* Requirement:
Pull every line from the records that has the word "Image" in it.

++++ Data extract ++++

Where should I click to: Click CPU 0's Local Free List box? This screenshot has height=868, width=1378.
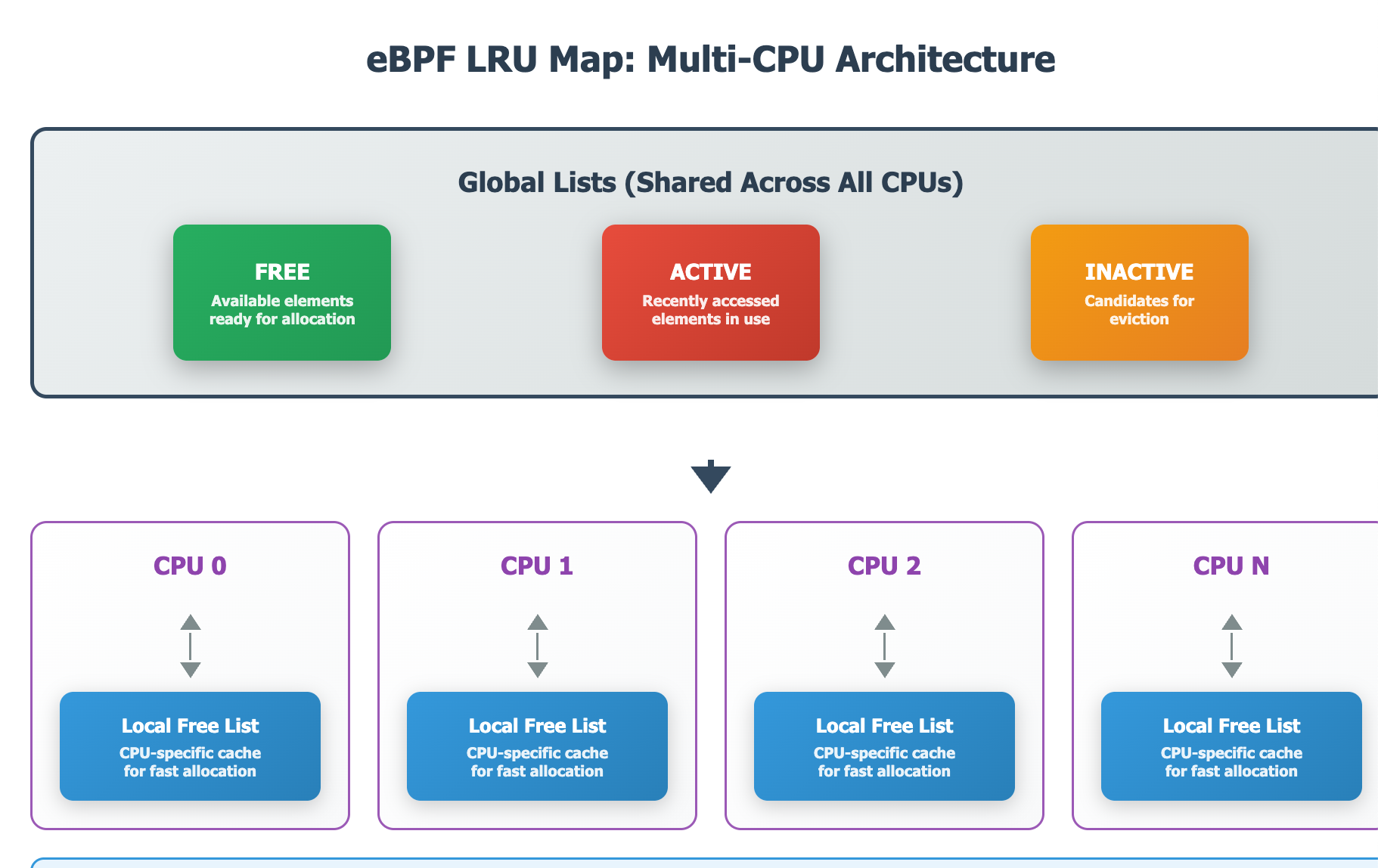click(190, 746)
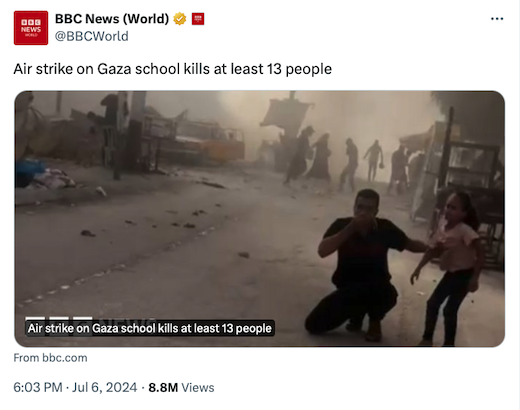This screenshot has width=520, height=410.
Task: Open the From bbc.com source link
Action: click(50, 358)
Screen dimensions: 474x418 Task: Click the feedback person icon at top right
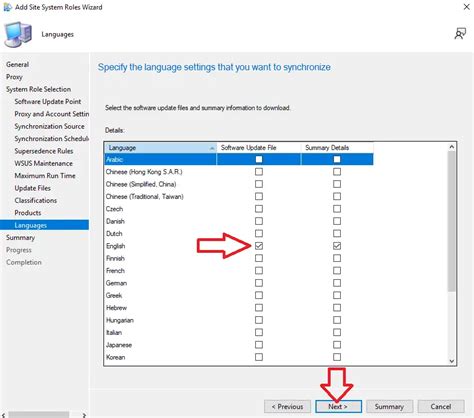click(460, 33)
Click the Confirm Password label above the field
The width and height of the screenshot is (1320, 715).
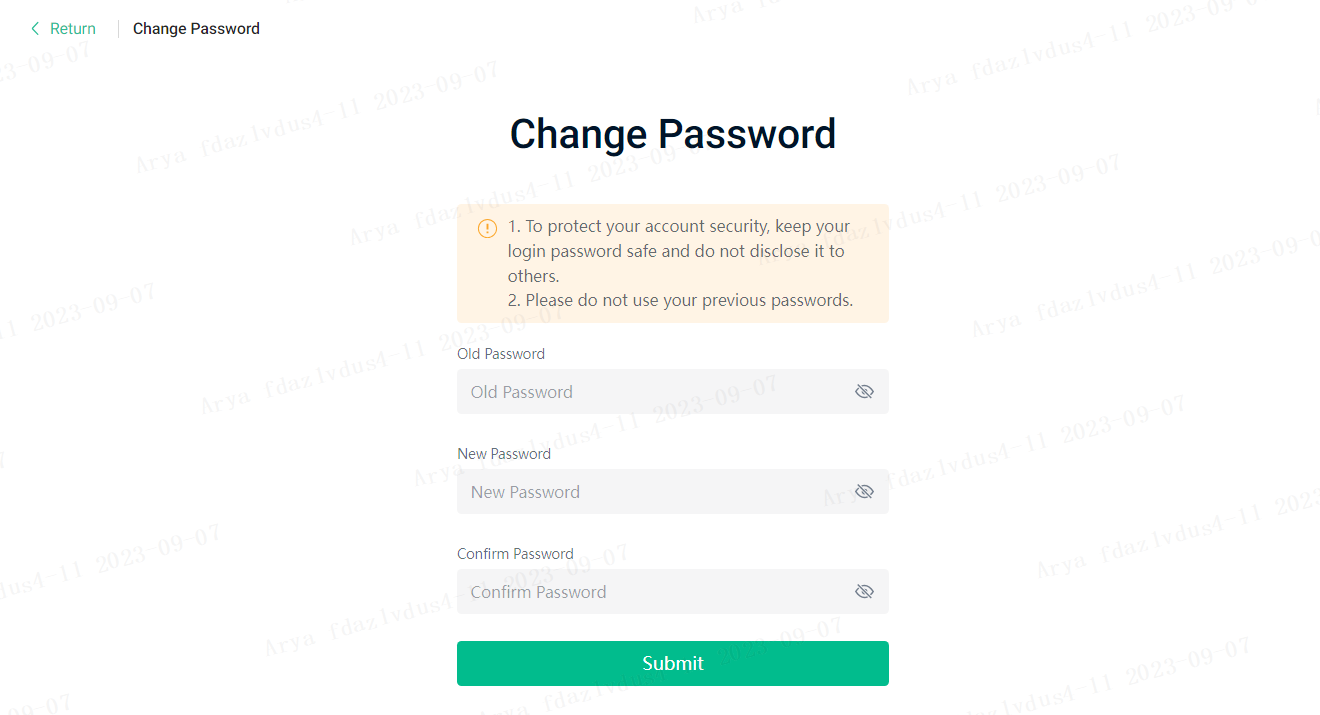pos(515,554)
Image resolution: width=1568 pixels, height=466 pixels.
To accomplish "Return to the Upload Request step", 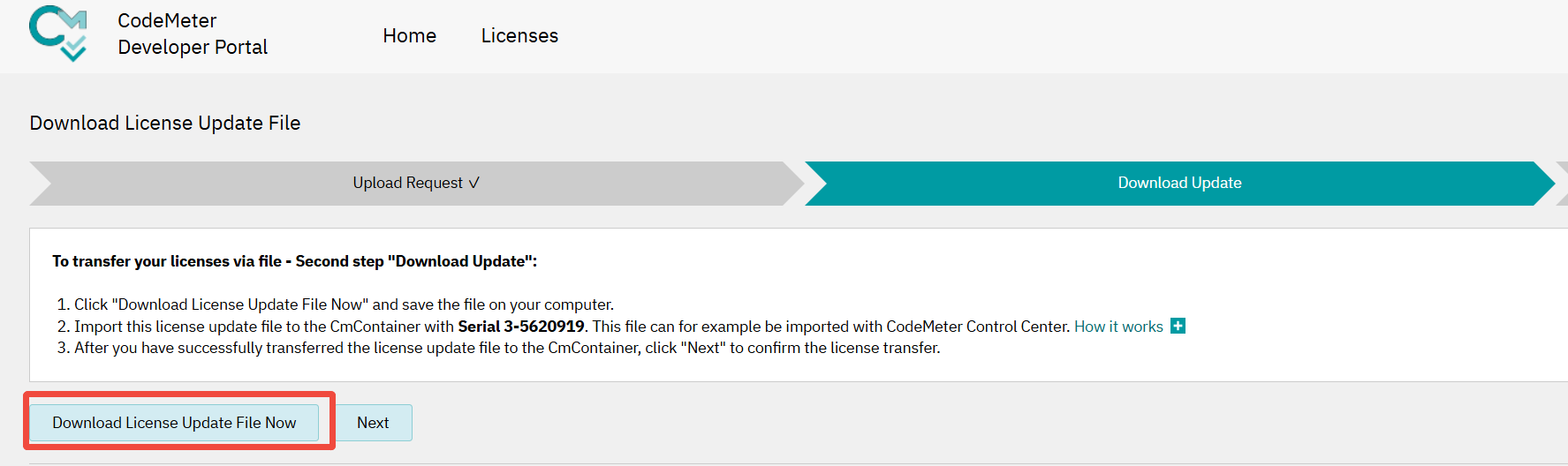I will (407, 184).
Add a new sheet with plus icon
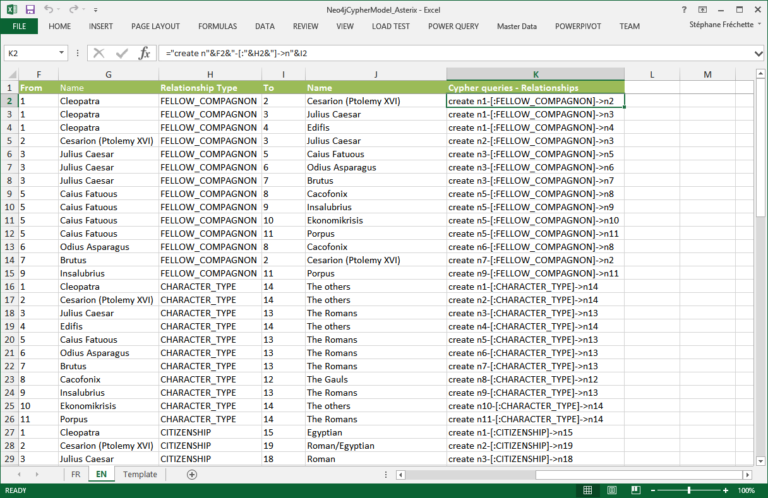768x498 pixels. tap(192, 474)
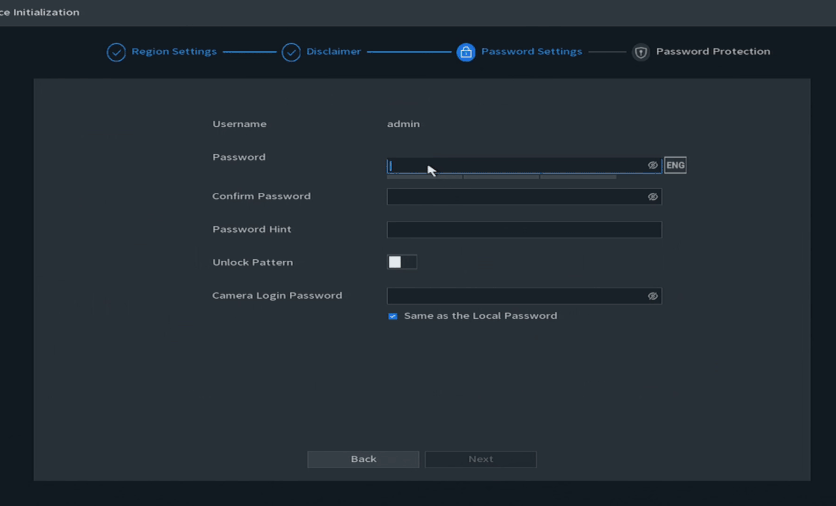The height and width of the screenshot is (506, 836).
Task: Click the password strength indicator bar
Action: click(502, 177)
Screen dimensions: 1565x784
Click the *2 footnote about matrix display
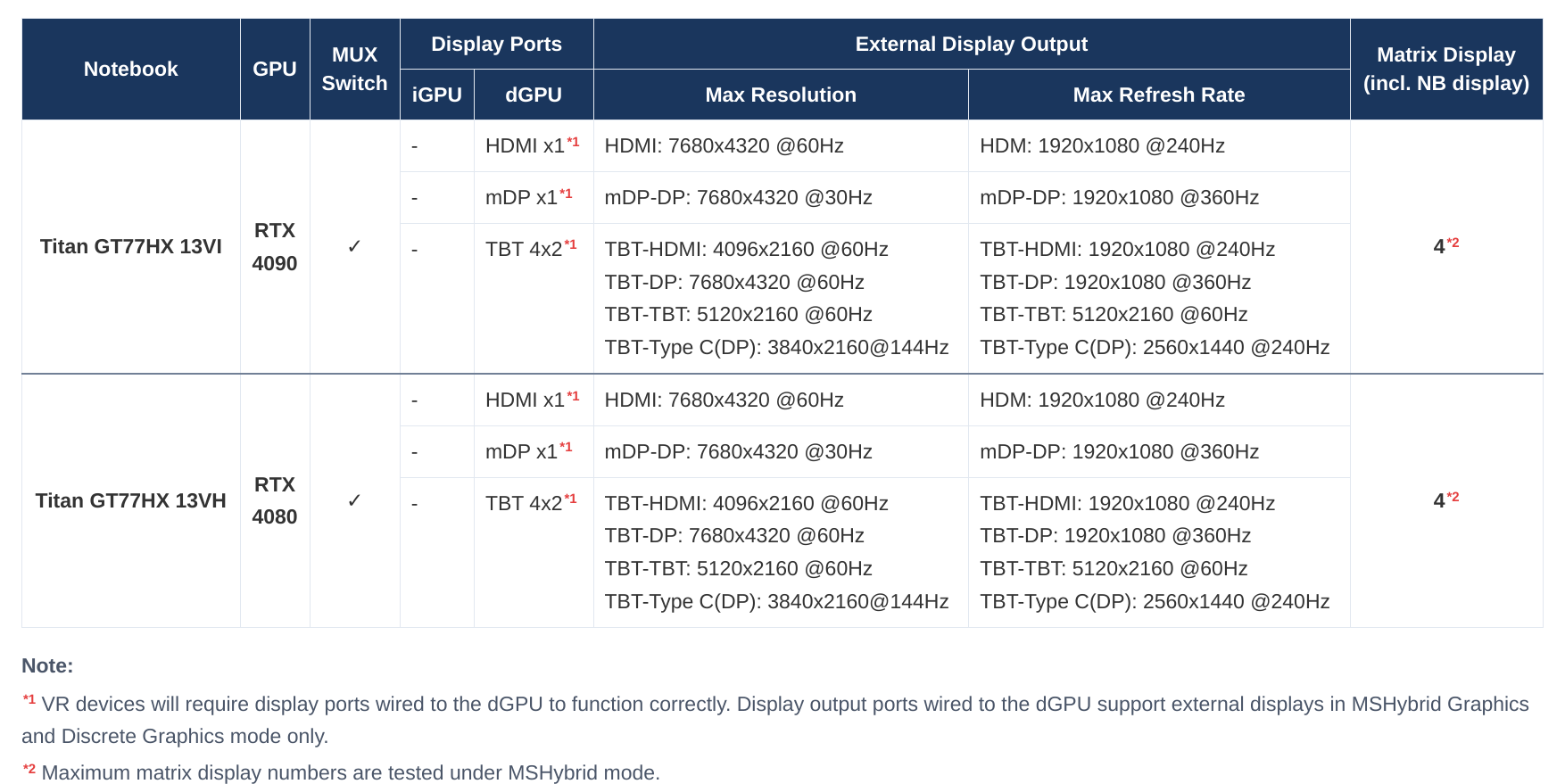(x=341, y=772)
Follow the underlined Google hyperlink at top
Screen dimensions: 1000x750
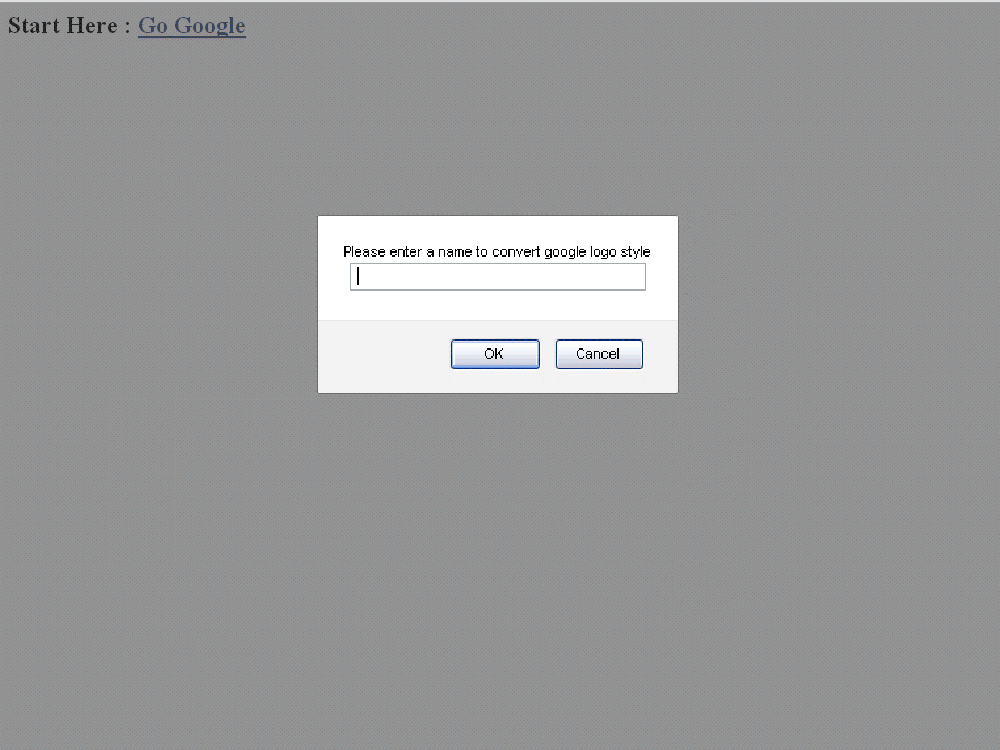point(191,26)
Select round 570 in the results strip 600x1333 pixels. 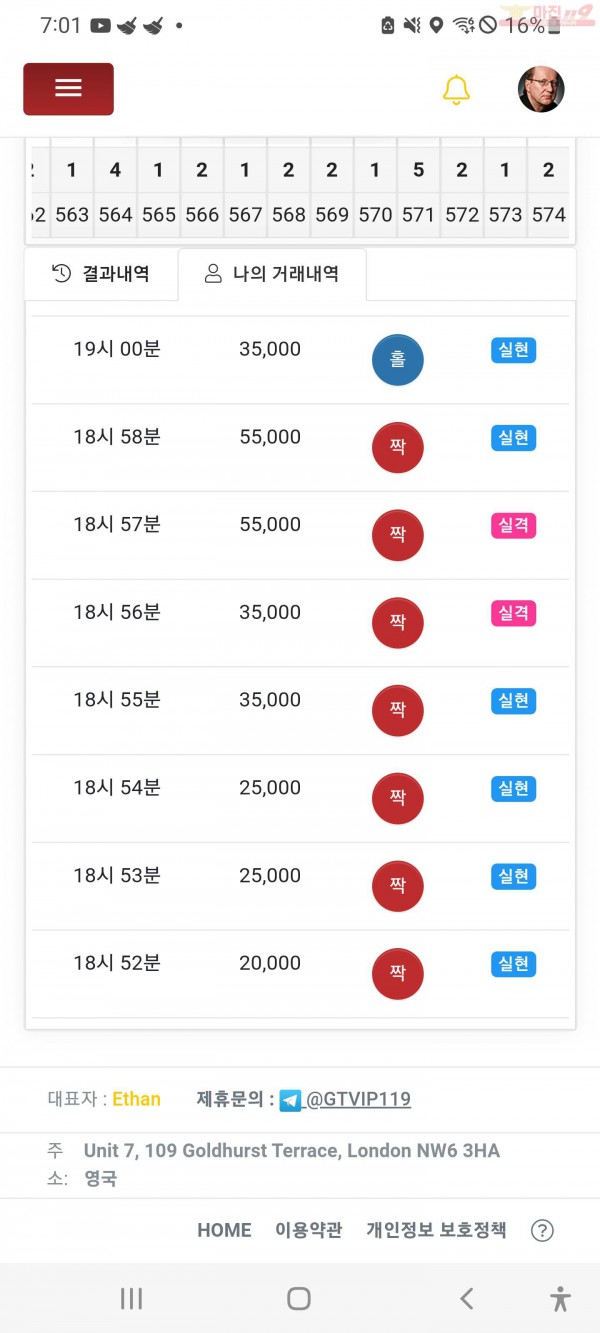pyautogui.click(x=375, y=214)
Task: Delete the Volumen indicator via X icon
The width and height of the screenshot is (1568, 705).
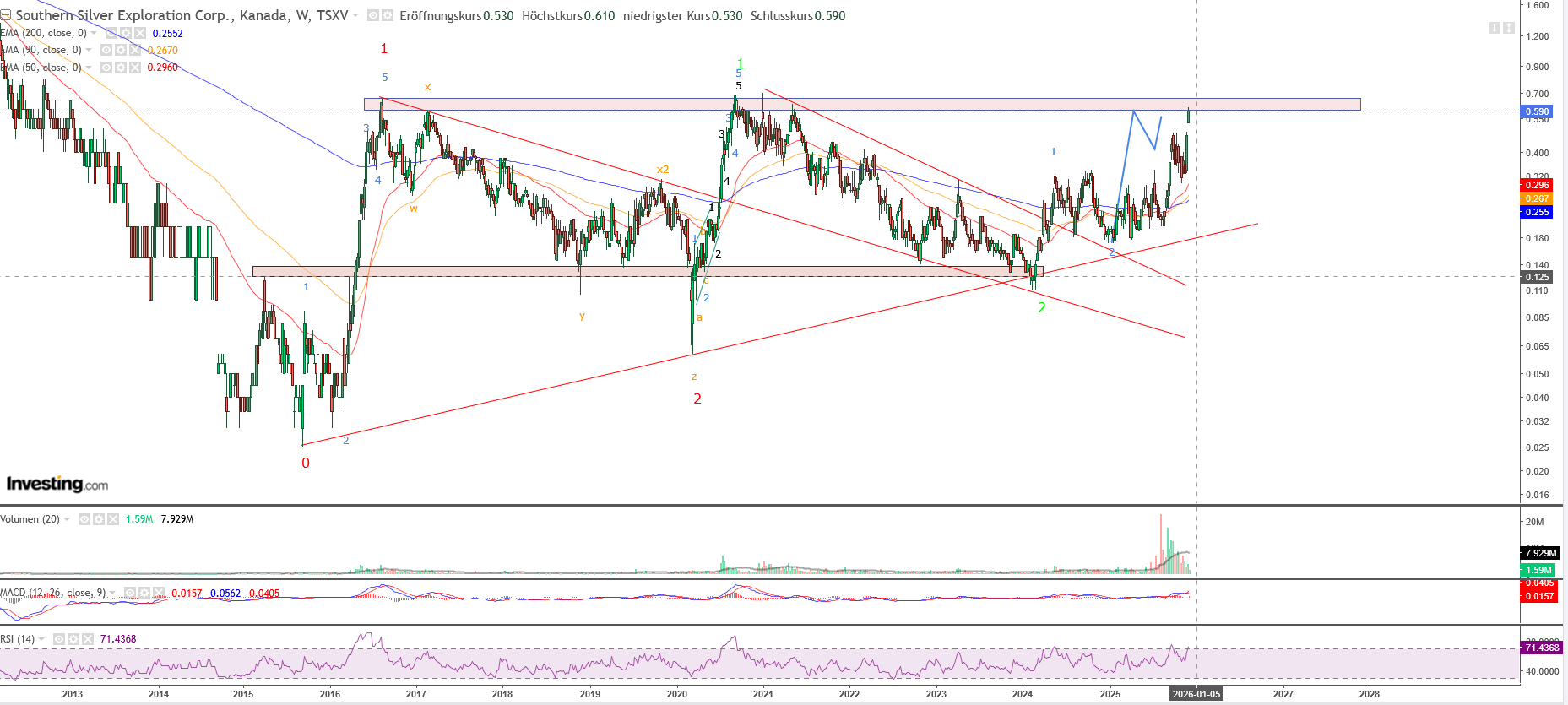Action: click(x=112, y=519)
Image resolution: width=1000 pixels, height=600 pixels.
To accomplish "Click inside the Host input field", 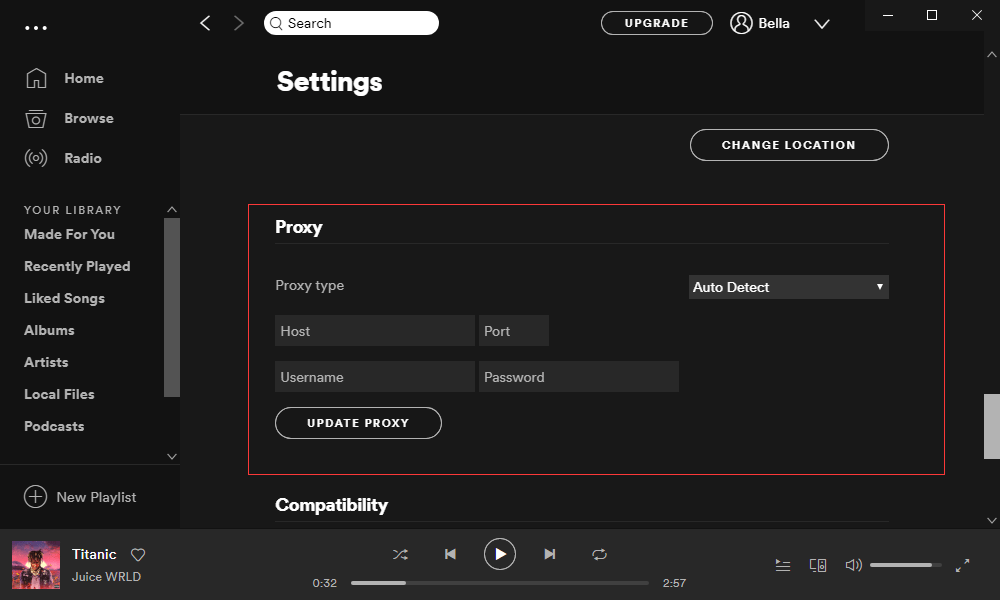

++++

* Exercise result:
Image resolution: width=1568 pixels, height=466 pixels.
Image resolution: width=1000 pixels, height=600 pixels.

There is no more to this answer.